Segment Start: DATA FOR THIS EXERCISE
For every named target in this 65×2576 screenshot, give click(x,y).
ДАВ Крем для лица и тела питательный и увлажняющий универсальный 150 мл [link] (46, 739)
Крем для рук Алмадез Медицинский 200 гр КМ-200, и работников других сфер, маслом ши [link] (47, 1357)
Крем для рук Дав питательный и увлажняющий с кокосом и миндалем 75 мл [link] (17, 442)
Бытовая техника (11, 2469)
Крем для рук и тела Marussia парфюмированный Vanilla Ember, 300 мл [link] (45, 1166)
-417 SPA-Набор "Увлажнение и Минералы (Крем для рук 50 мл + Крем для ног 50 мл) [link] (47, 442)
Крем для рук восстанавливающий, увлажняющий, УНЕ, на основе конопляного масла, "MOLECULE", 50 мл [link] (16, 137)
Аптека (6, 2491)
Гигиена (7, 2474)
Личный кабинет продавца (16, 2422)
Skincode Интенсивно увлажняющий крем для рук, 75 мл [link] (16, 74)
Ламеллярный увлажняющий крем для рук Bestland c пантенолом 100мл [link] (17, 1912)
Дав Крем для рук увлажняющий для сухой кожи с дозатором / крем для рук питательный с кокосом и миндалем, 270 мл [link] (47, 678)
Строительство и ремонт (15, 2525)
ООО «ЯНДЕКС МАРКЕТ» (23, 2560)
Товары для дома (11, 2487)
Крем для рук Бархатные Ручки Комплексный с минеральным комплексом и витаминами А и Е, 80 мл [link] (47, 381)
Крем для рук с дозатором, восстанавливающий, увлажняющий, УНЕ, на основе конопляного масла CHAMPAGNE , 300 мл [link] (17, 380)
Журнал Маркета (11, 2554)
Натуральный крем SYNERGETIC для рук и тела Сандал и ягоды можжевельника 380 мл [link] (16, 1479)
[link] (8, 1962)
Segment End: DATA FOR THIS EXERCISE
What you output should match every line above exactly.

FINAL ANSWER:
For every named target in this 65×2576 screenshot, give click(x,y).
ДАВ Крем для лица и тела питательный и увлажняющий универсальный 150 мл [link] (46, 739)
Крем для рук Алмадез Медицинский 200 гр КМ-200, и работников других сфер, маслом ши [link] (47, 1357)
Крем для рук Дав питательный и увлажняющий с кокосом и миндалем 75 мл [link] (17, 442)
Бытовая техника (11, 2469)
Крем для рук и тела Marussia парфюмированный Vanilla Ember, 300 мл [link] (45, 1166)
-417 SPA-Набор "Увлажнение и Минералы (Крем для рук 50 мл + Крем для ног 50 мл) [link] (47, 442)
Крем для рук восстанавливающий, увлажняющий, УНЕ, на основе конопляного масла, "MOLECULE", 50 мл [link] (16, 137)
Аптека (6, 2491)
Гигиена (7, 2474)
Личный кабинет продавца (16, 2422)
Skincode Интенсивно увлажняющий крем для рук, 75 мл [link] (16, 74)
Ламеллярный увлажняющий крем для рук Bestland c пантенолом 100мл [link] (17, 1912)
Дав Крем для рук увлажняющий для сухой кожи с дозатором / крем для рук питательный с кокосом и миндалем, 270 мл [link] (47, 678)
Строительство и ремонт (15, 2525)
ООО «ЯНДЕКС МАРКЕТ» (23, 2560)
Товары для дома (11, 2487)
Крем для рук Бархатные Ручки Комплексный с минеральным комплексом и витаминами А и Е, 80 мл [link] (47, 381)
Крем для рук с дозатором, восстанавливающий, увлажняющий, УНЕ, на основе конопляного масла CHAMPAGNE , 300 мл [link] (17, 380)
Журнал Маркета (11, 2554)
Натуральный крем SYNERGETIC для рук и тела Сандал и ягоды можжевельника 380 мл [link] (16, 1479)
[link] (8, 1962)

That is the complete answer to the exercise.